There was a little guy called ARM who wanted to get much bigger. He had an idea to teach others how to make computer chips that would put a lot of transistors onto a small chip. Arm thought he could license how to make these chips and other foundries would manufacture them but ARM could only find a few smaller friends. One day Apple went to Intel and asked if Intel would make small, lower power chips for their new toy called smartphone. It would be the first computer in a cell phone. Intel was on top of the world already and said "that is too small a job for me" and turned Apple away. Apple found ARM and asked ARM to license their architecture and Samsung to use it to make small, low power chips to fit in a smartphone. It worked very, very well. Everyone wanted one of these smartphones. Soon others came to ARM to license their architechture on how to make smaller, low power chips and put them into smartphones and anything else that was small. After all there many more things that are small than are big. After a few years Apple was making more money than Intel and ARM became so popular he became ubiquitous.
The moral of the story is: If you don't innovate and grow someone else will steal the show.

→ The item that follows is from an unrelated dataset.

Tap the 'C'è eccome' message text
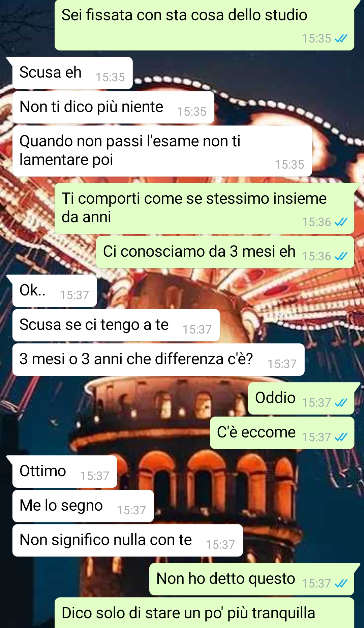[x=256, y=432]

This story is of course true and I used information from a very nice book on the history of chips called Chip Wars by Chris Miller. I hope you can see the analogy between this story and LWLG. Lightwave has been the little guy with some good ideas at a crossroads with the industry needing new innovation. The plan is to license their product and knowhow on how to use it and utilize foundries to quickly ramp production and sell a smaller, faster, more cost effective (probably) and greener product to the world. I know someone who keeps telling us it will become ubiquitous. It could come sooner than many people think.